Une mission tripartite qui intervient au lendemain de l’arrestation au Nigeria et de leur extradition au Cameroun de Julius Ayuk Tabe, leader du mouvement sécessionniste et de 46 de ses collaborateurs.
Qu’ils aient été arrêtés pour des raisons sécuritaires, pouvait se comprendre. Pourvu que le Nigeria l’ait fait conformément aux dispositions de la Convention de Genève de 1951 dont il est partie prenante. « Les Etats contractants n’expulseront un réfugié se trouvant régulièrement sur leur territoire que pour des raisons de sécurité nationale ou d’ordre public », stipule l’alinéa 1 de l’article 32 de ce texte onusien sur le statut du réfugié.
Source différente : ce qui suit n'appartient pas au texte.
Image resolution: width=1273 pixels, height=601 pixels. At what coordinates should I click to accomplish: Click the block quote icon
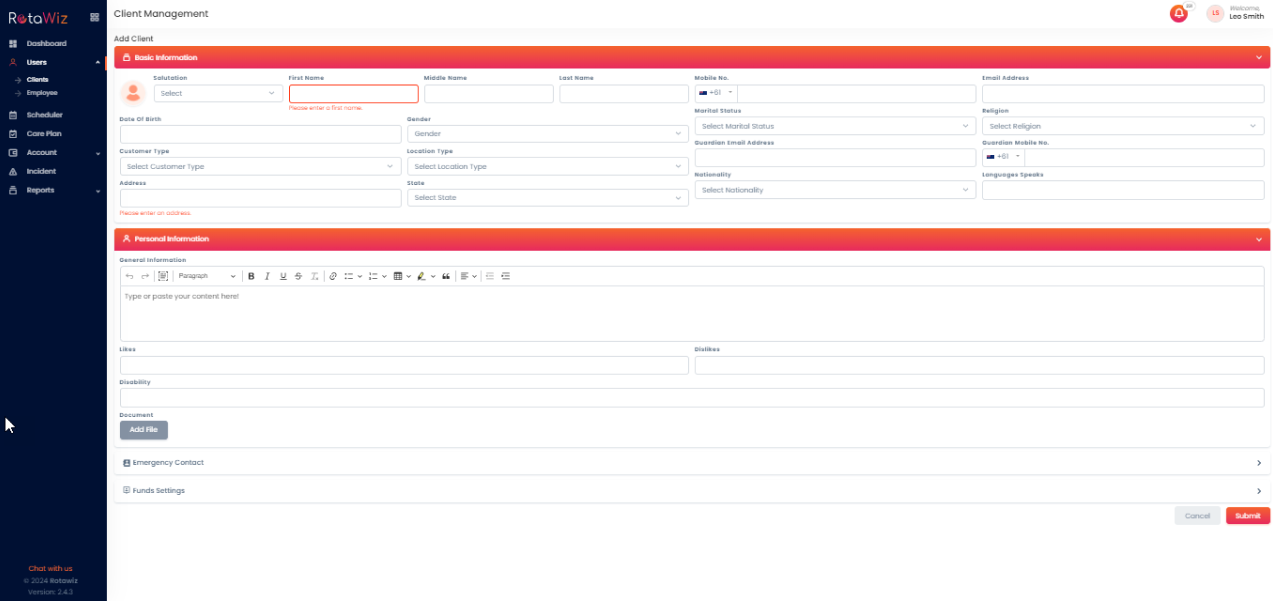(446, 276)
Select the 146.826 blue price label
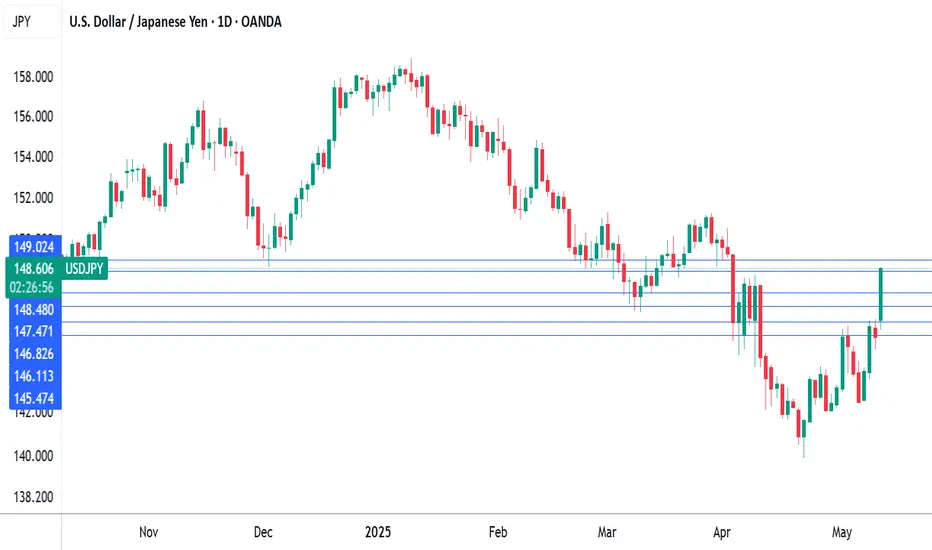Image resolution: width=932 pixels, height=550 pixels. (x=35, y=354)
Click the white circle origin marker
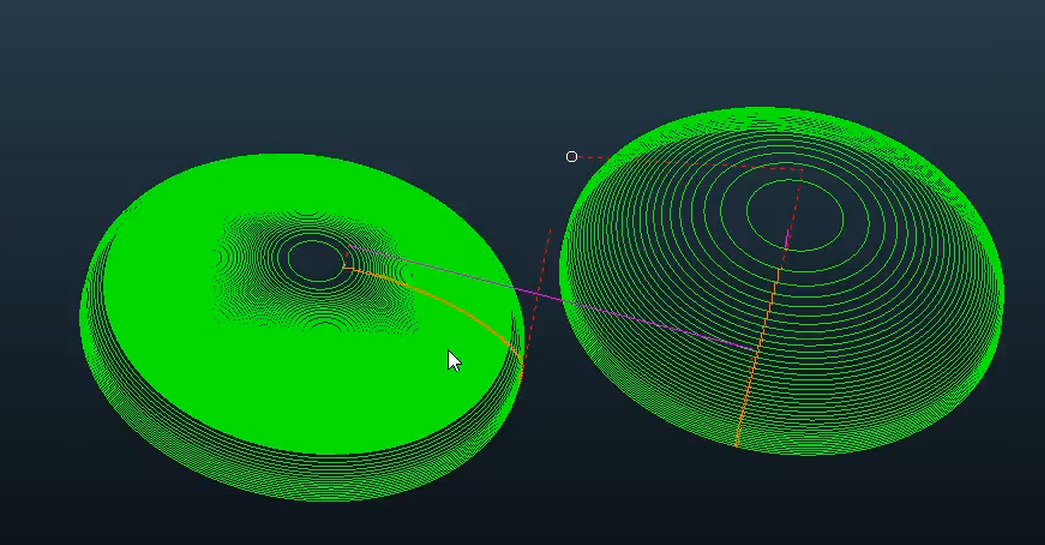 tap(572, 157)
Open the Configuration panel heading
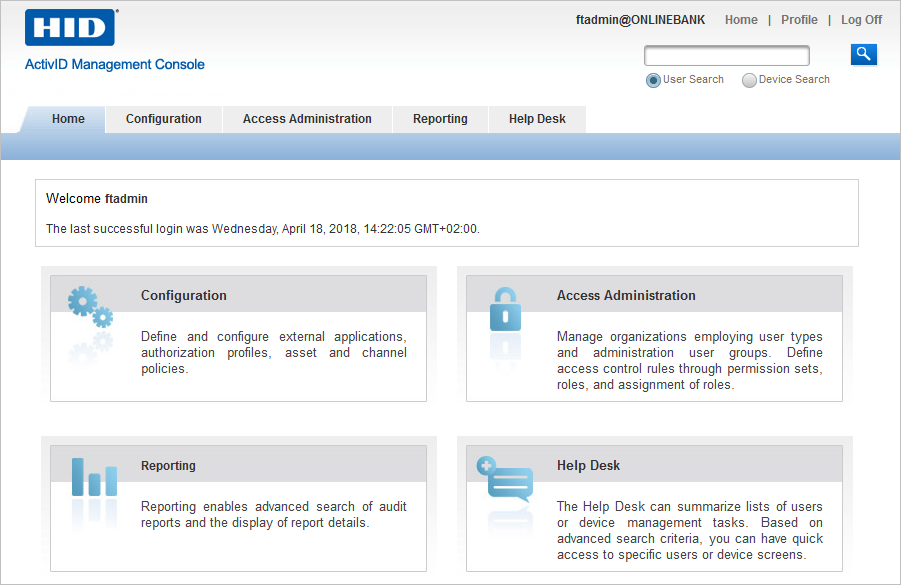901x585 pixels. (x=184, y=295)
Rester fidèle aux Conventions internationales
Dans le même ordre d’idées, la Convention d’Addis-Abeba de 1969 régissant « les aspects propres aux problèmes des réfugiés en Afrique ». Notamment le long article premier qui stipule entre autres que ses dispositions ne sont pas applicables à toute personne dont l’Etat d’asile a des raisons sérieuses de penser par exemple : que la personne a commis un crime contre la paix, un crime de guerre ou un crime contre l’humanité, au sens des instruments internationaux élaborés pour prévoir des dispositions relatives à ces crimes.
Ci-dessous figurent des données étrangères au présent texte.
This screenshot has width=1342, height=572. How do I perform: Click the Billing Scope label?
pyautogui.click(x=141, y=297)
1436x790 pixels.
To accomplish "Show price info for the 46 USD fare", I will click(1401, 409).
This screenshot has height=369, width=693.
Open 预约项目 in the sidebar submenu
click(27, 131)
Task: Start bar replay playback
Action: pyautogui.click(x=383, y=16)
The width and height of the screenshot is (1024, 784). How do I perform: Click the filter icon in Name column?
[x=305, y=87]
Or, si des autorités nigérianes ont indiqué que « leur mouvement était suspect », des sécessionnistes continuent de parler d’un enlèvement organisé conjointement par les services de renseignements du Cameroun et du Nigeria. De là à se demander si la loi a été respectée ainsi que le recommande l’alinéa 2 du même article : « L’expulsion de ce réfugié n’aura lieu qu’en exécution d’une décision rendue conformément à la procédure par la loi. Le réfugié devra, sauf si des raisons impérieuses de sécurité nationale s’y opposent, être admis à fournir des preuves tendant à le disculper, à présenter un recours et à se faire représenter à cet effet devant une autorité compétente ou devant une ou plusieurs personnes spécialement désignées par l’autorité compétente ».
Et le troisième alinéa de préciser : « Les Etats contractants accorderont à un tel réfugié un délai raisonnable pour lui permettre de chercher à se faire admettre régulièrement dans un autre pays. Les Etats contractants peuvent appliquer, pendant ce délai, telle mesure d’ordre interne qu’ils jugeront opportune ».
En accueillant les réfugiés camerounais, le Nigeria est lui-même confronté à des ennuis sécuritaires causés par la secte islamiste Boko Haram. Et même s’il semble essoufflé, l’Indigenous people of Biafra (IPOB, les indigènes du Biafra), le mouvement séparatiste figure parmi les menaces à la stabilité dans cette région du sud-est du Nigeria frontalière du sud-est anglophone dont proviennent une bonne partie des réfugiés camerounais.
Éluder la barbarie de Tingi-Tingi en 1997
Ce qui pourrait causer de sérieuses difficultés aux autorités nigérianes à distinguer les civils qui sont des réfugiés prima facie des séparatistes camerounais aux velléités déstabilisatrices. Une confusion pourrait pousser à des arrestations arbitraires ou autres actions inhumaines à l’endroit des réfugiés.
Il y a aussi que les forces de défense camerounaises pourraient être tentées de mener des incursions dans le territoire nigérian à la poursuite d‘éventuels sécésionnistes. Et c’est souvent là que pèchent beaucoup de pays en Afrique. Comme en 1997 quand, d’après l’avocat américain Reed Brody, près de 190 000 réfugiés hutus rwandais ont été massacrés par les troupes de Laurent Désiré Kabila et les éléments de l’armée rwandaise dans le camp de Tingi-Tingi à l’est de la RDC.
La méticulosité d’Abuja semble donc à rude épreuve, car il faut concilier bon voisinage, collaboration avec un partenaire de paix. Tout en s’abstenant de poser des actes contraires aux principes édictés par la déclaration universelle des droits de l’homme et les Conventions de Genève et d’Addis-Abeba.